Visiting Fellows 2020-21

Professor Catherine Conybeare (Trinity Term)

Catherine Conybeare is delighted to return to Corpus, where she read Literae Humaniores before going on to complete her doctorate in Medieval Studies at the University of Toronto. She is now Leslie Clark Professor in the Humanities at Bryn Mawr College in Pennsylvania. Conybeare is fascinated by cultures of Latin over the longue durée, and has recently started a book series on that theme with Cambridge University Press. Her research centres on late antiquity, and especially the writings of Augustine of Hippo. She has written four monographs, including The Irrational Augustine (2006) and The Laughter of Sarah (2013), and more than sixty articles and reviews on such topics as aurality, touch, violence, and the self. While at Corpus, and during two preceding terms at All Souls, she will be writing her next book, Augustine the African, which argues for the significance to Augustine’s theology and life of his African origins and domicile. Other projects include completing an essay collection co-edited with Simon Goldhill, which explores the interdependence of theology and classical philology, and organizing an NEH-funded conference, ‘Reconsidering the Sources of the Self’, in collaboration with José Luis Bermúdez. She currently holds a Guggenheim Fellowship and a fellowship from the American Council of Learned Societies.

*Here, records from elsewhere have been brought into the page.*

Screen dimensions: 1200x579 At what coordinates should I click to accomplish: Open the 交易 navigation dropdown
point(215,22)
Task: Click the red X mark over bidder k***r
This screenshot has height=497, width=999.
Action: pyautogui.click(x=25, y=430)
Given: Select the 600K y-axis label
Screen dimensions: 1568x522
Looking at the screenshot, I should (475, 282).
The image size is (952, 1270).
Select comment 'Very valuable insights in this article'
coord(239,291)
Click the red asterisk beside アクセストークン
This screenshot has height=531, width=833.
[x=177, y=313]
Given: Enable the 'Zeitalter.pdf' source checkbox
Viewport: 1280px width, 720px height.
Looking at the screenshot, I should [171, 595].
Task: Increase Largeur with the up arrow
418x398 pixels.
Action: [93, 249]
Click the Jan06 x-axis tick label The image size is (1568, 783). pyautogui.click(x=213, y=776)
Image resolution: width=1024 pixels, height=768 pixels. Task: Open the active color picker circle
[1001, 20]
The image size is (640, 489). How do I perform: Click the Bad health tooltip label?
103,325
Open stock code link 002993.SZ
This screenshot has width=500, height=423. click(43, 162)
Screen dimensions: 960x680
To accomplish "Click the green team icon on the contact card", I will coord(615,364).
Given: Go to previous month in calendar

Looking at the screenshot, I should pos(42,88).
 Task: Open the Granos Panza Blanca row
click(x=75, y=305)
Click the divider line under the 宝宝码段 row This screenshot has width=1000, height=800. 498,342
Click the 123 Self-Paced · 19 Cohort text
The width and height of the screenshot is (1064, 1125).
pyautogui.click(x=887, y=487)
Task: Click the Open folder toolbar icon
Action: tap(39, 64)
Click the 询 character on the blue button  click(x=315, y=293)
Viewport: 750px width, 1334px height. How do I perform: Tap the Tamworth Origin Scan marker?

Professor Gopal Sreenivasan (Trinity Term)

Gopal Sreenivasan is the Lester Crown University Distinguished Professor of Ethics at Duke University. He works on a broad range of topics across the whole spectrum of moral and political philosophy. He is the author of Emotion and virtue (2020), which makes original contributions in both moral psychology and the theory of virtue, and of The limits of Lockean rights in property (1995), which began as his Oxford BPhil thesis.  While at Corpus Christi, and during two preceding terms at All Souls, Sreenivasan will be completing his next book, Rights and Human Rights (OUP).  In particular, he will be writing chapters on the democratic legitimacy of international legal human rights and on the somewhat technical question of what it means to hold rights ‘against the world.’